A lawyer for Crosby, Dennis Wilenchik, said there was no conspiracy to interfere in the election and that such an alleged conspiracy wouldn’t “be pursuant to any unlawful end even had it existed.” He said the fact that then-Secretary of State Katie Hobbs (D) ultimately met her own, later deadline to certify the statewide results — after the court order forced Cochise County’s hand — renders the claim of election interference “kind of nonsensical.”

(Judd did not respond to a request for comment from The Washington Post.)

Still, the indictments send a message to other local officials who might be tempted to lodge their own versions of what they may see as civil disobedience: that they could be held accountable.

In some ways, this is similar to what has happened with the alternate or “fake” electors for Trump in Michigan and Georgia who falsely declared themselves to be duly elected. Several of them have also been indicted. In those cases, too, there were plenty in their ranks who feared that what they were doing wasn’t on the up-and-up.

There are also parallels to Trump and his lawyers pressing forward with their plot even when those in their midst warned about how legally dubious it was.

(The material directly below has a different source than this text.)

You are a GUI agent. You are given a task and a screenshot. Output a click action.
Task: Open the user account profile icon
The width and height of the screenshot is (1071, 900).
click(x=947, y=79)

Despite the expressed concerns, many of these people decided that fanciful claims of widespread voter fraud were worth going to legally problematic lengths. And now they are facing legal accountability in ways that should register for those who might try these tactics in the future.

correction

A previous version of this article incorrectly attributed a quote about potential refusals to certify 2024 election results to Daniel I. Weiner of the Brennan Center for Justice. That quote was from Tammy Patrick, chief executive officer for programs for the National Association of Election Officials. The article has been corrected.